Thursday, October 9, 2008

It's going to be a busy fall

We have one last farmer's market to attend this weekend.

We have about 20 chickens to process this weekend, and 10 turkeys to process, once the freezer has room for them.

We have 20 or so more turkeys to process for Thanksgiving.

We have a greenhouse - in pieces in the front yard. We need to install it.

Once built, we need to ring it with straw bales, and move all the chickens in. It's getting frosty at night (which killed my PUMPKINS! NOOOOOOOOOO) which is also tough for the chickens. We also need to bring an underground water line out to it, and install a frost free hydrant, so the birdies can have water.

It's getting crowded in the barn. All the 3 month old egg layers got moved outside, to make room for Shirley and Charlie Brown and Linus. They are sharing a stall with the 3 week old baby chicks, and the broilers - who just can't handle the cold nights. So Charlie Brown and Linus have some birds their own size to sniff and hobble after. The other girls get their regular stall.

The full grown turkeys are brought into the barn at night. For 2 reasons - 1) to get them out of range of coyotes. 2) because that's the only time we can feed them. The sheep will steal their food, so we have to lock the sheep up in the barn, so the turkeys can eat. The kittens stay in the barn, unless someone scares Natasha on the roof. (BTW - we got her down from the roof last night, and managed to stick a needle in her butt - she now has her kitty shots)

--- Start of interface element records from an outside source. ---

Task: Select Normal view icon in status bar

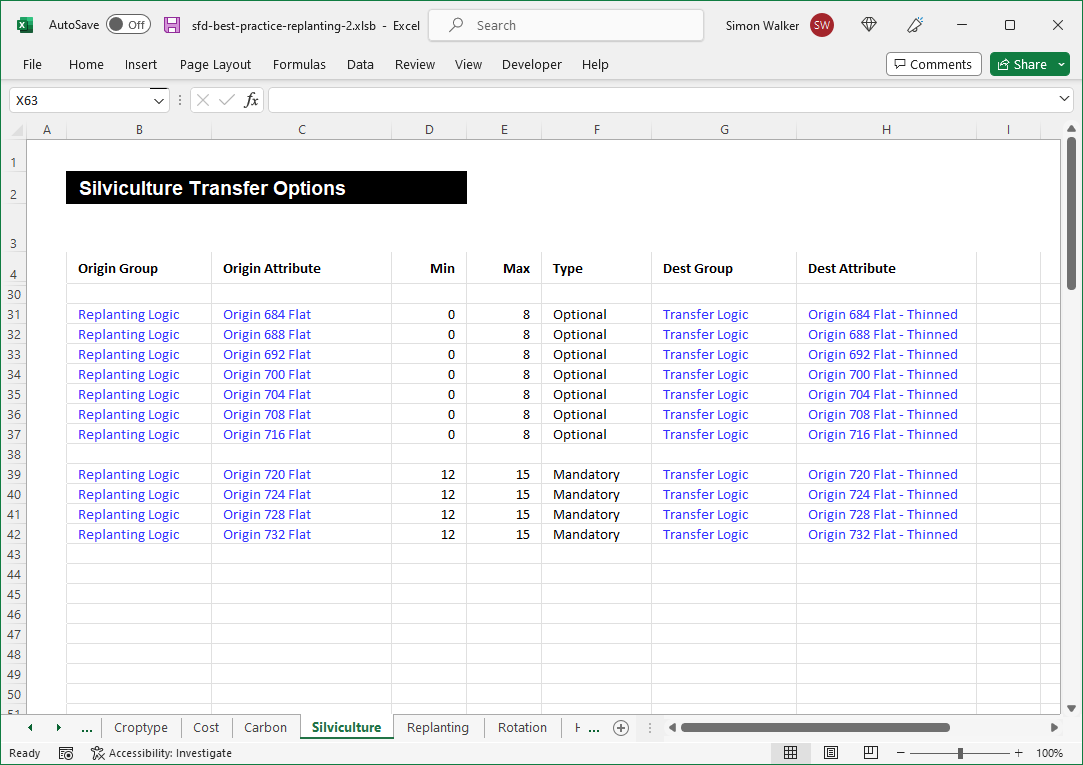Action: pyautogui.click(x=790, y=753)
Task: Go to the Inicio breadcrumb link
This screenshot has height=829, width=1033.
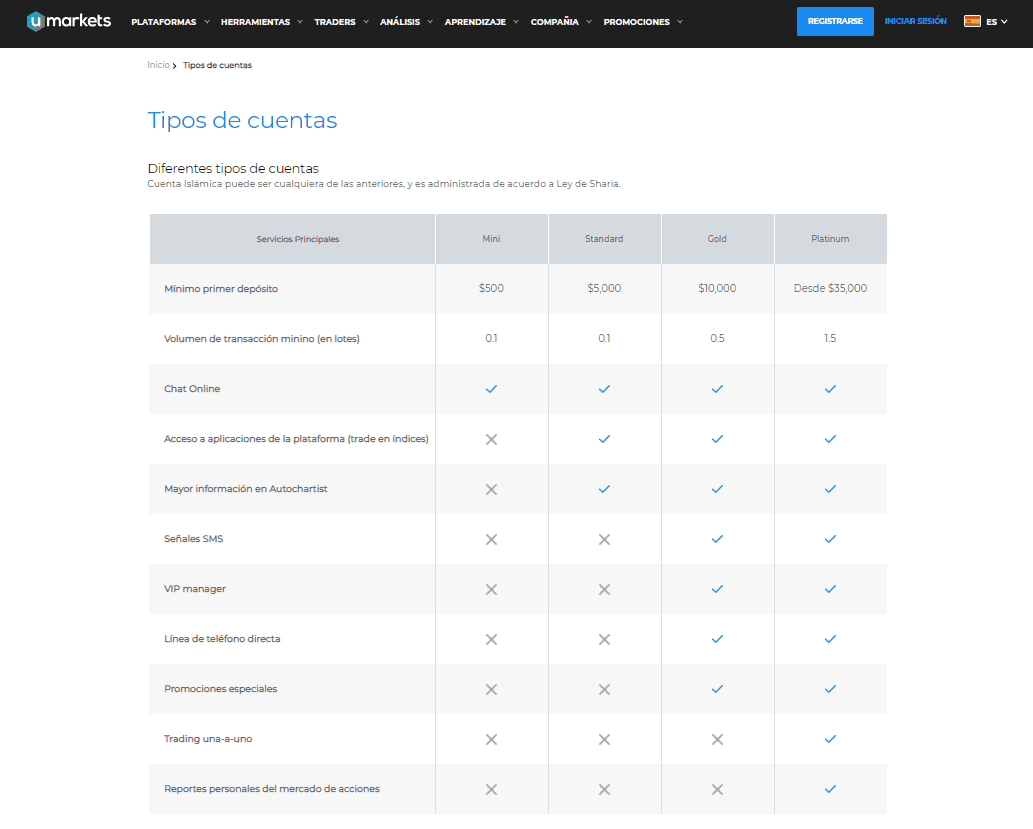Action: click(158, 65)
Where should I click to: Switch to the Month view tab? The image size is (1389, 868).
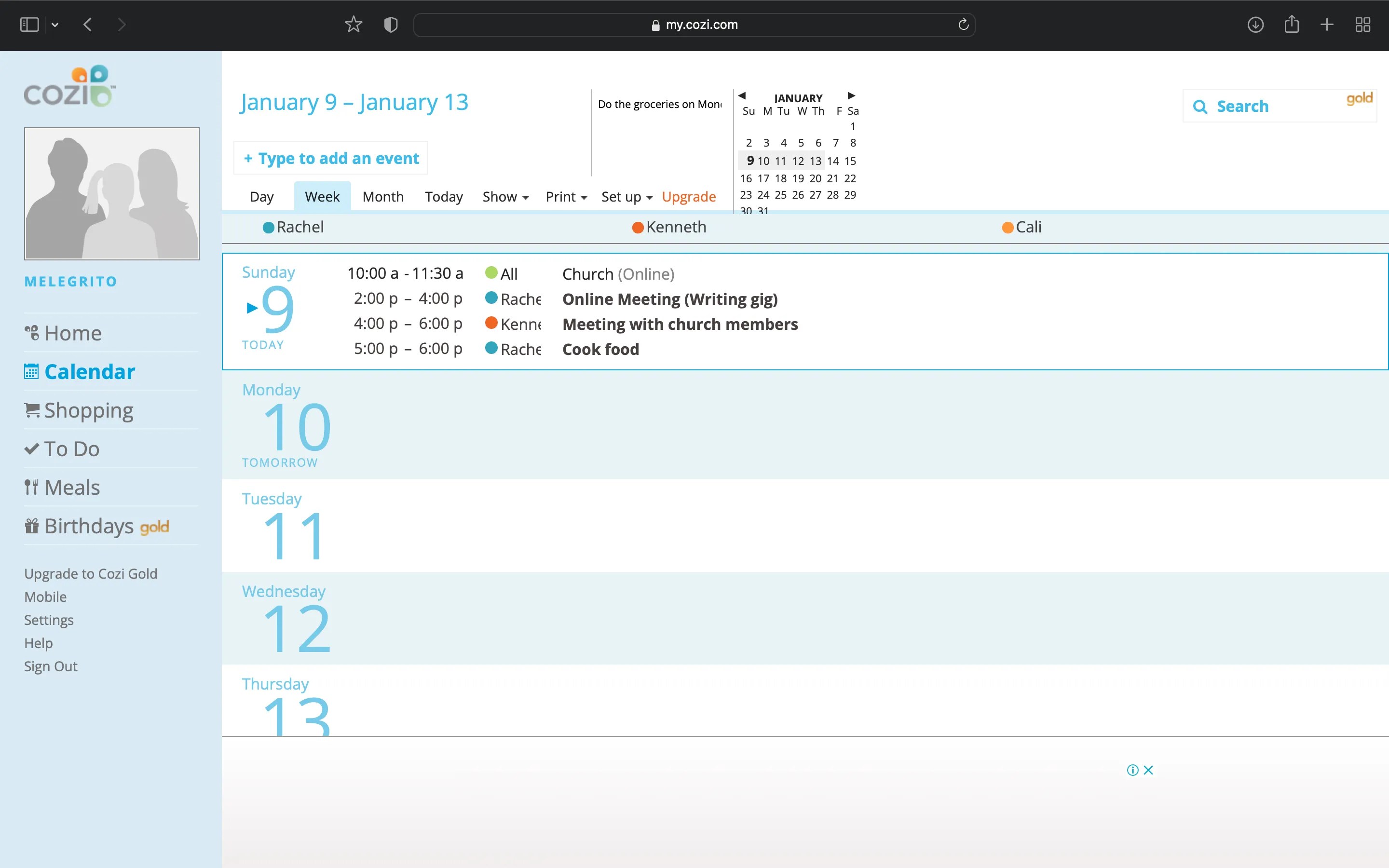382,196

The puppies now usually sleep in the house. Why? Because they "guard" the turkey food. That means they often snap at the turkeys for trying to eat their own food. So that the turkeys become people food and not puppy food, the dogs are sleeping in the house.

We have a lot of work to do. But it will all be worth it. All egg layers, regardless of age, will have one house to live in for the winter. One that won't require opening and closing, or monthly moving. The rest of the birds will be in our bellies or our freezer - or preferably - someone else's belly and someone else's freezer. There will be no weeds to pull, no irrigation to run - just letting sheep in and out, feeding and watering everyone, and waiting until spring.

But until spring - we have a greenhouse that needs to be built, and several weekends of poultry processing. Wish us luck, and buy a chicken.